# EXERCISE SET
• a. From the Savannah shopping piece, return word for word the passage that begins at the words "I’ve listed a" and stops after "card led me.".
• b. According to the Savannah shopping piece, how old is Leopold's Ice Cream?

# TEXT BLOCK
==============================
IS IT POSSIBLE to visit Savannah, Georgia, and not eat at Paula Deen’s The Lady and Sons? Yes, indeed. Try Sapphire Grill, Mrs. Wilkes Dining Room or the Olde Pink House instead–unless you like trolling through a gift shop where it seems everything is emblazoned with “Butter, Y’all or “Hey, Y’all.”
But is it possible to visit Savannah and miss some nice shopping? Yes to that too–unless you figure out pretty quickly that the places close to the water are specializing in tourist stuff, T-shirts and the like. Of course you’re a tourist too. But a discerning one. One who would like to experience the quieter retail pleasures of this wonderful city.
Savannah does have its contrasts. For one thing, the beautifully preserved, leafy squares that provide the grid of the historic core residential district are moody, nice and shady in the heat of the spring and summer, a pleasure to stroll around. The blazingly sunny commercial core is quite different. The late-19th-century and early-20th-century brick buildings have a half-baked appearance–are they abandoned and on the downturn, or are they about to be turned around? (Perhaps poised somewhere in between.) Only the faded advertising signs painted on their sides hint at how bustling this area must have been some 60, 70 years ago. For now, it’s hit or miss. West Broughton Street is kind of like a kid with a few teeth knocked out–there is Leopold’s Ice Cream (almost 100 years old now and you will know it by the line out the door; it moves quickly) and there are some interesting shops (and a few standard “name brand” places like Michael Kors) and then next door will be an empty showroom with a weird little car in it. Why? Who knows?
I’ve listed a few places that I found that were fun and worth wandering through. Are their offerings unique? No, not really. But vacations seem to require strolling, and strolling leads to browsing, and we all know where that leads. Here are some places my credit card led me.
==============================
# GIVEN MATERIAL
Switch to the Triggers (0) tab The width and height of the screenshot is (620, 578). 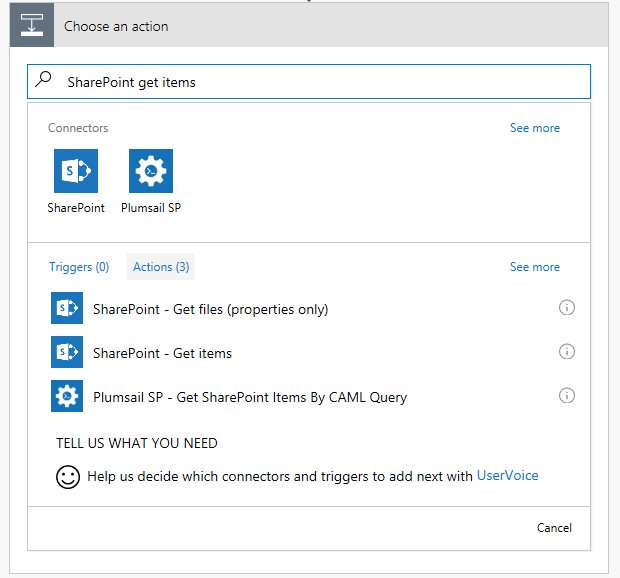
==============================
# SOLUTIONS PER TASK
• a.
I’ve listed a few places that I found that were fun and worth wandering through. Are their offerings unique? No, not really. But vacations seem to require strolling, and strolling leads to browsing, and we all know where that leads. Here are some places my credit card led me.

• b. Almost 100 years old.